Both men struck absolutely the right note. The country needs a pause for reflection, to wait for more information and to take a break from this ugly political campaign. But as Mayor Michael Bloomberg of New York, a leader in the search for sensible answers about guns, said, we will need to do more than reflect.

"Maybe," the mayor said, "it’s time that the two people who want to be president of the United States stand up and tell us what they’re going to do about it."

Sadly, however, it seems unlikely that they will tell us what they are going to do about it, or that there will be a national dialogue about it, just as there was no national dialogue after Columbine or after Virginia Tech or after Jared Lee Loughner tried to assassinate then-Representative Gabrielle Giffords.

Politicians are far too fearful of the gun lobby to address gun violence, and, as a society, we keep getting stuck on a theoretical debate about the Second Amendment, which keeps us from taking practical measures that just might help avoid the all-too-frequent tragedies like the one in Aurora.

Whether you believe, as many perfectly reasonable people do, that the amendment gives each individual the right to bear arms, or whether you believe, as (I and) this editorial page has often argued, that it is society’s right to raising a militia, there is no excuse to ignore the out-of-control gun market.

The country needs laws that allow gun ownership, but laws that also control their sale and use in careful ways. Instead, we have been seeing a rash of "stand your ground" self-defense laws, other laws that recklessly encourage the carrying of concealed weapons and efforts to force every state to knuckle under to those laws. Assault rifles like one used by the killer in Colorado are too readily available, as are high-capacity ammunition clips.
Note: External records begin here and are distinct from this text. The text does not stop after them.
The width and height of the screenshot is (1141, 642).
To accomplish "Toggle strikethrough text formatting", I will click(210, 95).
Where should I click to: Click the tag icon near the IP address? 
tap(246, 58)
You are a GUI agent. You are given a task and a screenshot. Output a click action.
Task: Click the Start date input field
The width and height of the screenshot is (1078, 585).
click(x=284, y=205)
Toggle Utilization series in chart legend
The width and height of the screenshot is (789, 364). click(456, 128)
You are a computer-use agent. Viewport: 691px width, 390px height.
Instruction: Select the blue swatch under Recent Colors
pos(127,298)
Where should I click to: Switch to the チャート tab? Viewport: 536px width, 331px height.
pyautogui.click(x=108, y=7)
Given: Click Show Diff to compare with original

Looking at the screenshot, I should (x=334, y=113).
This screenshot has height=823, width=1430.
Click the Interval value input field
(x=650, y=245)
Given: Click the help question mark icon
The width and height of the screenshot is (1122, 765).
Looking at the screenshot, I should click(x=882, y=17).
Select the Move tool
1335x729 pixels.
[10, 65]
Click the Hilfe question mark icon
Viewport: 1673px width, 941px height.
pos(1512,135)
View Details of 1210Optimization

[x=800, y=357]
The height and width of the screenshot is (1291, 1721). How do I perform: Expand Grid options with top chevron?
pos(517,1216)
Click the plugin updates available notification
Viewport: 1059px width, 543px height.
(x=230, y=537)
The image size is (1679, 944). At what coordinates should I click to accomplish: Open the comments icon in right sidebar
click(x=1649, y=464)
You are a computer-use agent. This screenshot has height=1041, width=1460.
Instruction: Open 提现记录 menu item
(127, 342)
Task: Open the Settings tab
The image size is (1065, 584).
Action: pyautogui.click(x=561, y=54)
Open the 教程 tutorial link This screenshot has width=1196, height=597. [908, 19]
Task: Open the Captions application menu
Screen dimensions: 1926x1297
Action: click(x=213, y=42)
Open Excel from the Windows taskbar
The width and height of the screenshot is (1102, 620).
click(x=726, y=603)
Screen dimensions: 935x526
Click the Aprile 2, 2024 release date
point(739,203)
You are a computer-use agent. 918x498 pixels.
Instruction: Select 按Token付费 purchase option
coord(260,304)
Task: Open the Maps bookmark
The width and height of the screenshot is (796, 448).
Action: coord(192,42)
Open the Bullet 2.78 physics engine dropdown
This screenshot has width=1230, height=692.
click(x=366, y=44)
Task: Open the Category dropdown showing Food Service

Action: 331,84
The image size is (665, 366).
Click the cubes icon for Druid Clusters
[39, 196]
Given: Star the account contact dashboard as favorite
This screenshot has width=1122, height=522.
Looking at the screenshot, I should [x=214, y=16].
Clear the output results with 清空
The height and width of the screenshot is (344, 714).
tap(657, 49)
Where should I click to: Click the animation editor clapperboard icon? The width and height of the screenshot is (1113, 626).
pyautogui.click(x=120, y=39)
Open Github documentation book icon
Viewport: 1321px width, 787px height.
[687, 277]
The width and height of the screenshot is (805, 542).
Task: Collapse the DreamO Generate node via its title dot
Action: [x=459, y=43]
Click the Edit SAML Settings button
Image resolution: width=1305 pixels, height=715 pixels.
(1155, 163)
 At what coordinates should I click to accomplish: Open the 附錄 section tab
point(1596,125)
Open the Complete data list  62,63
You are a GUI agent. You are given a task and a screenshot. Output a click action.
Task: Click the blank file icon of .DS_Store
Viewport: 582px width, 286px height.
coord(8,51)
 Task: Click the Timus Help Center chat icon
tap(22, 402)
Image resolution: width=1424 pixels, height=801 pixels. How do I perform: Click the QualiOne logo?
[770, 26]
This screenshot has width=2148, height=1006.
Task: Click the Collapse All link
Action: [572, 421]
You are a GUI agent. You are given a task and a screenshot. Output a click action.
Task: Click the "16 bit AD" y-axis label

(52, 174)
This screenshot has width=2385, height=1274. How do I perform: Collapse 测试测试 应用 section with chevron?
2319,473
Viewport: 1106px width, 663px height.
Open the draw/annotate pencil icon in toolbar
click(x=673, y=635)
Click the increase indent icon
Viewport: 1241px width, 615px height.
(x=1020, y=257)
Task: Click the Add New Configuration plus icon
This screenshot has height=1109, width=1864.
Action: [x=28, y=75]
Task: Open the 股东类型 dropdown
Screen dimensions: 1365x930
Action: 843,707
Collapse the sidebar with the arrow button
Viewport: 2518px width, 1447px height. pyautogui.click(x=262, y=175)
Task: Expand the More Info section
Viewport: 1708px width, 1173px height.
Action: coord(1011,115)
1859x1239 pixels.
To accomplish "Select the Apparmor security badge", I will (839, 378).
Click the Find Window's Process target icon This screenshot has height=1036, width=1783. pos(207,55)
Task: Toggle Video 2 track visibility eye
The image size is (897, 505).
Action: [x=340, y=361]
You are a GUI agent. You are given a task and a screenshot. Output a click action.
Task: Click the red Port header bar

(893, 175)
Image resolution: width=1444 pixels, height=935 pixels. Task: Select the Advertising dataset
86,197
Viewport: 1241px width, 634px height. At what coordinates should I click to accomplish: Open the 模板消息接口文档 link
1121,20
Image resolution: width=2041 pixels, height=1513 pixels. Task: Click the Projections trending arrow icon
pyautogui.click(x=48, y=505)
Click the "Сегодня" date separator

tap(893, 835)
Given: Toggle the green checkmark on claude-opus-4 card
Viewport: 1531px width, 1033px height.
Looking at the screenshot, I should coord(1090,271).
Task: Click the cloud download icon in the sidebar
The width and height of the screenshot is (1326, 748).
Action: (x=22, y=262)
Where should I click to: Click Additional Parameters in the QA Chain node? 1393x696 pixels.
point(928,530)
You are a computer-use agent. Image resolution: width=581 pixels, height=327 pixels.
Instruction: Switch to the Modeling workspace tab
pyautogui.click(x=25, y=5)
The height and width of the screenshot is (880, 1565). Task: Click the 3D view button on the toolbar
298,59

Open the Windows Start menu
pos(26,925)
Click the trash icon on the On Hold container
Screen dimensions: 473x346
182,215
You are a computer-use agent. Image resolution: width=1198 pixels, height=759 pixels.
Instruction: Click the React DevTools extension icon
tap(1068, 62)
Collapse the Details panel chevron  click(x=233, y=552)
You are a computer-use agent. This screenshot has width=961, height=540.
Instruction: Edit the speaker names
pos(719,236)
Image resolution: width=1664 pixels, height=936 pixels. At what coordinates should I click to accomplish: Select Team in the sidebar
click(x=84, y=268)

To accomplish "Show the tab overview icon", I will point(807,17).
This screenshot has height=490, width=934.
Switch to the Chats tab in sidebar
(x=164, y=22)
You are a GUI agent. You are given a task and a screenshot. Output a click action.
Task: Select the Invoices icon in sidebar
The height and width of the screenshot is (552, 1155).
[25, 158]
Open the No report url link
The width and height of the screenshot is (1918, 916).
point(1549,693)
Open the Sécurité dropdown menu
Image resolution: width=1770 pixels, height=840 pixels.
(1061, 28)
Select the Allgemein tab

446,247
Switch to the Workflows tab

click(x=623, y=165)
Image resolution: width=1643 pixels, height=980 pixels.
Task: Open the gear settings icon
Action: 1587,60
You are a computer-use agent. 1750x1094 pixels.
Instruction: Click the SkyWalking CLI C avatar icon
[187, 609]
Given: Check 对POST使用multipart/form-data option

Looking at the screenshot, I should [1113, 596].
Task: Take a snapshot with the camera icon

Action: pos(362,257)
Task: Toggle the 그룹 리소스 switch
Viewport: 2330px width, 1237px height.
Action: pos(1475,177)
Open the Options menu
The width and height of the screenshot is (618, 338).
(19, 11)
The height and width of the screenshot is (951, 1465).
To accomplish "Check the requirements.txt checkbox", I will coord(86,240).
What we do not need is more heedless rhetoric like we heard on Friday from Representative Louie Gohmert, the Texas Republican who drew a bizarre connection during a radio interview between the horror in Colorado and "ongoing attacks on Judeo-Christian beliefs."

Gohmert added: "It does make me wonder, you know, with all those people in the theater, was there nobody that was carrying? That could have stopped this guy more quickly?"

That sort of call to vigilante justice is sadly too familiar, and it may be the single most dangerous idea in the debate over gun ownership.